In India, rubber is grown mostly in Kerala and Kanyakumari district of Tamil Nadu. The seven northeastern states, excluding Sikkim, are categorised as non-traditional areas for rubber cultivation.
Tripura is the second largest natural rubber cultivating state in the country after Kerala with around 60,000 hectares under cultivation and producing about 26,000 tonnes of natural rubber in 2010-11.
India's second industrial rubber park has been set up in Bodhungnagar in western Tripura to boost the country's elastic polymer industry.
"All over the world, tea, coffee, spices and rubber are grown as a monocrop which affects the ecological balance and bio-diversity. Therefore, we are now trying to encourage inter-cropping in the rubber gardens," said Mohanan.
Coconut is now grown in between rubber.
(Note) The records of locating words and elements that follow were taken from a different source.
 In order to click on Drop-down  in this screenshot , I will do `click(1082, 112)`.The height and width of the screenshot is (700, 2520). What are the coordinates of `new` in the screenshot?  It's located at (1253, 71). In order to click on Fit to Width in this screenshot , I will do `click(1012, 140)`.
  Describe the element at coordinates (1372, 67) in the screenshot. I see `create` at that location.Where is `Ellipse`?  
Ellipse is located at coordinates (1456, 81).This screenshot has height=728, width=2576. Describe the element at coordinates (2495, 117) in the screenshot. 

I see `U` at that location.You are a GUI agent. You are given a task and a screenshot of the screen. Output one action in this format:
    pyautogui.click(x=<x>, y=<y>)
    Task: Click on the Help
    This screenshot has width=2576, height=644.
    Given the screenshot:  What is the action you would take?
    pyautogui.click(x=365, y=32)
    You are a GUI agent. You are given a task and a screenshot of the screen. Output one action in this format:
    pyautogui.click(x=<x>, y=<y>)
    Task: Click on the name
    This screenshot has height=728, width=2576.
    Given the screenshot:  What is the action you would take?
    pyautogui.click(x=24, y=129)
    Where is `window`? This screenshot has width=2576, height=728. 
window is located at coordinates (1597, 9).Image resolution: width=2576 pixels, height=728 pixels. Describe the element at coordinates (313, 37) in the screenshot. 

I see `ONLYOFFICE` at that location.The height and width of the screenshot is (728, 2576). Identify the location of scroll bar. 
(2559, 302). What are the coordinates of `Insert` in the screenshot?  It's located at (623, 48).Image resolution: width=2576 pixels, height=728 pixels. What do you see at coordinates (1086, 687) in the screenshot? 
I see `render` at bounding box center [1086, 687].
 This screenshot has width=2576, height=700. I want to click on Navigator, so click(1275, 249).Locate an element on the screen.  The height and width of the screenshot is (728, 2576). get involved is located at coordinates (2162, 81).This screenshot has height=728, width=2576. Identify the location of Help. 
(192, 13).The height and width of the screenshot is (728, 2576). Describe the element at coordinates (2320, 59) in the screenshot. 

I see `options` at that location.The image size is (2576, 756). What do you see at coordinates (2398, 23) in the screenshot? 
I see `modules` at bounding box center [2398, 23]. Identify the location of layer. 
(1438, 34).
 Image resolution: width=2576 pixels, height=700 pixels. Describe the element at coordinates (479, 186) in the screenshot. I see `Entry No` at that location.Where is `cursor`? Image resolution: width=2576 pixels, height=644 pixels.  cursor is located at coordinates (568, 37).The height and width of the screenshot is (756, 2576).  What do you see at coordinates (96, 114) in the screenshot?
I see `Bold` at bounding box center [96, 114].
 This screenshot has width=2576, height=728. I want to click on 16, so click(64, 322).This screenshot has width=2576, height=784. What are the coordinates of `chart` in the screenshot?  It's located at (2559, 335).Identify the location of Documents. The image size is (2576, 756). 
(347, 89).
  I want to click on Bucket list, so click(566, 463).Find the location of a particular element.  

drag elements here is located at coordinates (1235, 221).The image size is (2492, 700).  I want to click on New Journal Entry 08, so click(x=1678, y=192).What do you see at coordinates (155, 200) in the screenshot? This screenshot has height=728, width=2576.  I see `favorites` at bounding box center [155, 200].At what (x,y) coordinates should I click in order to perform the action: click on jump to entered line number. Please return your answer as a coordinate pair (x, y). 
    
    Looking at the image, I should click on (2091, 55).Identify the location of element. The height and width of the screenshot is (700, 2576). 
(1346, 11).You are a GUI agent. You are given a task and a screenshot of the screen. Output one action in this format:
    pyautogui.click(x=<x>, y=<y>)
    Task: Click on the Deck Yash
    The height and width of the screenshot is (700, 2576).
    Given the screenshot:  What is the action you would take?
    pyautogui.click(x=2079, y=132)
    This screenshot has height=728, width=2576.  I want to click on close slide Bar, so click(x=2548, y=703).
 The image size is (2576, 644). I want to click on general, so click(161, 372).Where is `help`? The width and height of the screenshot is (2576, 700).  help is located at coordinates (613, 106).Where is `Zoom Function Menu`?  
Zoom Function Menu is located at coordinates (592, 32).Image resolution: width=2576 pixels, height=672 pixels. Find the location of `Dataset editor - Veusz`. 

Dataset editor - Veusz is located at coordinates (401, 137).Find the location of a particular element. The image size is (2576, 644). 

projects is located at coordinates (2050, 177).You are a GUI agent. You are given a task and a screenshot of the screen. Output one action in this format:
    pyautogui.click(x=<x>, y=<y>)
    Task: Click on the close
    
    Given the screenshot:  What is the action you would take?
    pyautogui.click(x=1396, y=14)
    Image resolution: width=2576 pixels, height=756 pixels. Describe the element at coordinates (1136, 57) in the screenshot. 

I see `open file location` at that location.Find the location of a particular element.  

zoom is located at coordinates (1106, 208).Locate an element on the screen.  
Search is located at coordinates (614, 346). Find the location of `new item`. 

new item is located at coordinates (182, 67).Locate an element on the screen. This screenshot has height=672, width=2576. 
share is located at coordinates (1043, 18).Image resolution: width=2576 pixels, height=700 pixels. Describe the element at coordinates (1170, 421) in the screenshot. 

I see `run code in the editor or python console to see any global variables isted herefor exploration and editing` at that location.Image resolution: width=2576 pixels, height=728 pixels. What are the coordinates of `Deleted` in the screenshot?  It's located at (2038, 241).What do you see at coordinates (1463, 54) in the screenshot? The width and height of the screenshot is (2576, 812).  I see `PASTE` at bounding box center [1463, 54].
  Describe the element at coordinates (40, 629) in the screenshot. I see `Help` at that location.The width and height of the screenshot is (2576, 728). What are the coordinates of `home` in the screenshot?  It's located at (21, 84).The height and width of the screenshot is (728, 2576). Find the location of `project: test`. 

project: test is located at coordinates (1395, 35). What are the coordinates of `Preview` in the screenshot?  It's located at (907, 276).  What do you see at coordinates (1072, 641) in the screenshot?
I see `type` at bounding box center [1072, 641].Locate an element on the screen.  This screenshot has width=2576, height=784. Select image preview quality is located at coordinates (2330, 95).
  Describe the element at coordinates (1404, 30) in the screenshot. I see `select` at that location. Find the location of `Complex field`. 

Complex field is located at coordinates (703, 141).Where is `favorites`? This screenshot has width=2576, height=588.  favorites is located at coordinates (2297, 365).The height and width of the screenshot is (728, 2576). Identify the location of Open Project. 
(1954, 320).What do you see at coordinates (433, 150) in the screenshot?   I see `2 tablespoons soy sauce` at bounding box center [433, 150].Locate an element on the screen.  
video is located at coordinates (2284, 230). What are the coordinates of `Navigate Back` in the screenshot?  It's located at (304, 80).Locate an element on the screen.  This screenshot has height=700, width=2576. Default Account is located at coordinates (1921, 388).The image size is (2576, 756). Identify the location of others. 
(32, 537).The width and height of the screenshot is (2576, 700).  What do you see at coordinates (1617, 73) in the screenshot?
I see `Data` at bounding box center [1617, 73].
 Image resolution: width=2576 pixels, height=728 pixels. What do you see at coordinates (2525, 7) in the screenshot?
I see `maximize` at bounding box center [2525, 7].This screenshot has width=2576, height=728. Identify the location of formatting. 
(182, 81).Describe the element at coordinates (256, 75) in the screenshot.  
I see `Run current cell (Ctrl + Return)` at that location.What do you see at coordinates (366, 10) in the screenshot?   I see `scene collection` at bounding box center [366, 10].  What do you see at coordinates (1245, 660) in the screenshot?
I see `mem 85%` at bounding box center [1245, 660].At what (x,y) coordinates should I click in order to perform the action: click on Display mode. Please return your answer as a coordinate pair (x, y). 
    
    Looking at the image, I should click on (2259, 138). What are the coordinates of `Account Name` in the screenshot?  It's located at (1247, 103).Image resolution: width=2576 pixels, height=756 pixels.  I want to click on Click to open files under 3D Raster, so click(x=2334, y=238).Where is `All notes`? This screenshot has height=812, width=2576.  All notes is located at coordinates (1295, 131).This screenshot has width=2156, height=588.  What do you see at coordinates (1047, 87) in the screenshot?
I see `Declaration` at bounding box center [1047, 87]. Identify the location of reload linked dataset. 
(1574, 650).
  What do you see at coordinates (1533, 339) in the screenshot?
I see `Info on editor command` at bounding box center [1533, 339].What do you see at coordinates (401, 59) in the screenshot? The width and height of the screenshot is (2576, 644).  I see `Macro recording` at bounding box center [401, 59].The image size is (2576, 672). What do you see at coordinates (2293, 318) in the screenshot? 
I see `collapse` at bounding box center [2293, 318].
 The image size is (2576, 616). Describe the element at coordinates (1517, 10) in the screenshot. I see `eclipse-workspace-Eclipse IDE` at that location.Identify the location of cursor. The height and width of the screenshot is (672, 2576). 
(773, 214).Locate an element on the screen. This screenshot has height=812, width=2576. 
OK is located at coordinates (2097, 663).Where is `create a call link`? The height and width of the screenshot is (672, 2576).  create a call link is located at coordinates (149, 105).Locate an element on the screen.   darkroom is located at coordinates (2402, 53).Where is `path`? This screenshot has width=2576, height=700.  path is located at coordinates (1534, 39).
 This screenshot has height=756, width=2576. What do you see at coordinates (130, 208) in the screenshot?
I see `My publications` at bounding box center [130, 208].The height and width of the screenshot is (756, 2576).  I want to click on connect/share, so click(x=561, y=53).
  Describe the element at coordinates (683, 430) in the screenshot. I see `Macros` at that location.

But pineapples, ginger, turmeric, vegetables and mustard can be inter-cropped for up to three years from the beginning of a rubber plantation, according to him.
"After the rubber plants grow up, shade loving medicinal plants, which do not require much light for growth, can be inter-cropped," he said, adding that this would help retain bio-diversity.
Mohanan also dismissed the argument of some of the environmentalists that farming of mono-cultivations like natural rubber is harmful to the environment.
"If natural rubber cultivation is harmful to the environment, why have China, Malaysia, Vietnam, Laos, Thailand, Indonesia and many other countries been expanding rubber cultivation in their countries?" he asked.
The Rubber Board with the Indian Space Research Organisation's National Remote Sensing Centre had recently carried out a satellite imagery survey to find out potential areas of natural rubber cultivation in Tripura.
Mohanan said such type of surveys would be conducted in other parts of India to know the potential areas of natural rubber cultivation.